• YOUR OBJECTIVE: Reproduce exactly the entries from the "Image resolution: width=610" line to the end. Skip all pictures.

• DATASET:
···

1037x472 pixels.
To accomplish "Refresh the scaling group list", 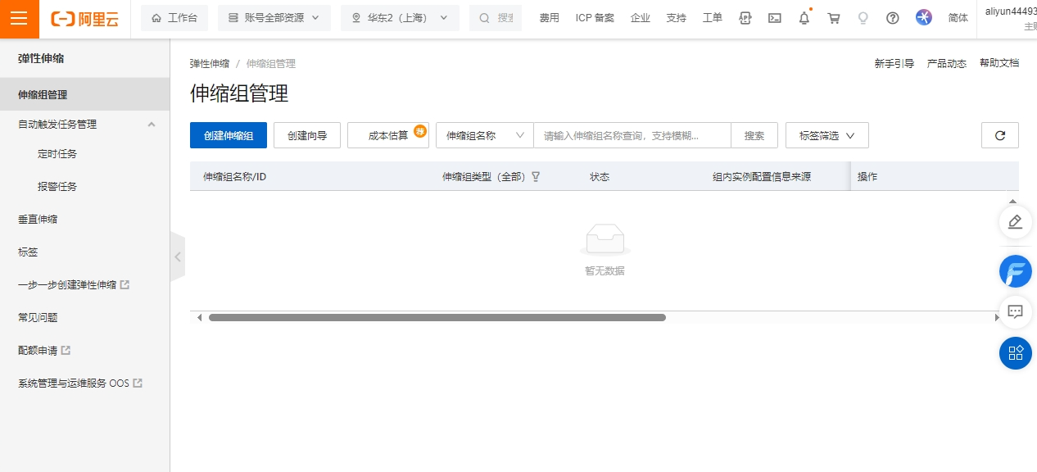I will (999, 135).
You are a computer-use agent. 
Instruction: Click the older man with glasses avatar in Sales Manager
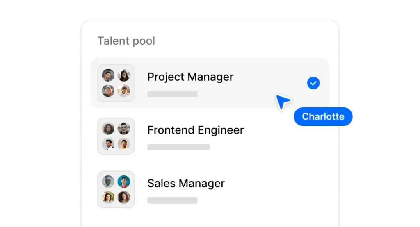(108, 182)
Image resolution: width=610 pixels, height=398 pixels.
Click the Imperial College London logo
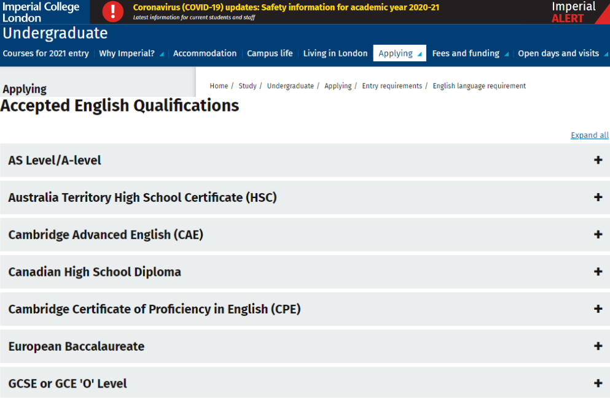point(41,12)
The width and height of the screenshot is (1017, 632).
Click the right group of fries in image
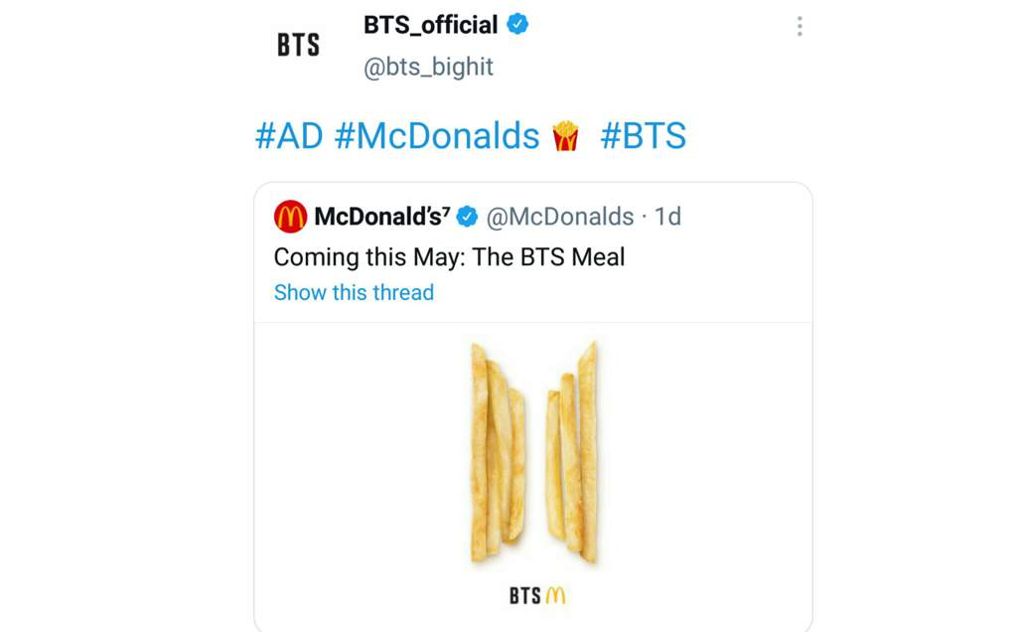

···

• SOLUTION FOR THIS EXERCISE:
Image resolution: width=610 pixels, height=398 pixels.
Click the Imperial College London logo
point(41,12)
The width and height of the screenshot is (1017, 632).
Click the right group of fries in image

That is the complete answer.